Figures from EIA and other sources indicate that consumer-oriented retailers (and we assume that includes CompUSA, Computer City, and other home office power retailers) sold better than 12 million computers over the past two years and will sell around 8 million in 1995.
And that 20 million total does not include the several millions more sold by such companies as Dell and Gateway 2000, which primarily deal direct to consumers through mail order.
All this raises the question: Why is it, when we have sold nearly enough computers to put one in 20% of American households, research indicates that total U.S. household penetration has risen by only a handful of percentage points over the three-year period?
One answer may be that the true mass consumer market for computers really isn't here yet, despite all the hype that would give a contrary indication.
Another factor could be that most household penetration studies are based on phone or mail surveys asking, "Do you have a home computer?" The answer might be "no," even though a PC or Mac is sitting on a desk in another room -- because that computer is used almost exclusively for business applications, and so in the consumer's mind, the PC sitting there isn't a "home" product like a TV or VCR.
In our view, millions of true home computer owners are hobbyistswilling to junk their 386 for a 486 and then dumping that for a Pentium, or having one or two older PCs around as spares. And that would, to a degree, explain why household penetration isn't growing at anywhere near the rate of new product sales.
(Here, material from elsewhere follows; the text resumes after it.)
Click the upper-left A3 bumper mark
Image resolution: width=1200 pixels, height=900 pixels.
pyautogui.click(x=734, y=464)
Who but hobbyists would be lined up outside a CompUSA store at 11:59 p.m. awaiting the witching hour that would let them snatch up a copy of Windows 95?
We think the industry will know when average consumers, instead of affectionados, make up the lion's share of the market for new computers.
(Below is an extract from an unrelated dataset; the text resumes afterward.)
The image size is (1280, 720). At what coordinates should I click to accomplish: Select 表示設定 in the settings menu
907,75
It will know by the avalanche of complaints over pre-planned semi-annual upgrades that obsolete product in the field, and by the insistence that new programs and upgrades be available tomorrow for the expensive hardware bought today.
It will know when key executives in the computer industry accept what their counterparts in the A/V arena learned the hard way, that consumers set the rules and manufacturers follow, and that it just doesn't work the other way around.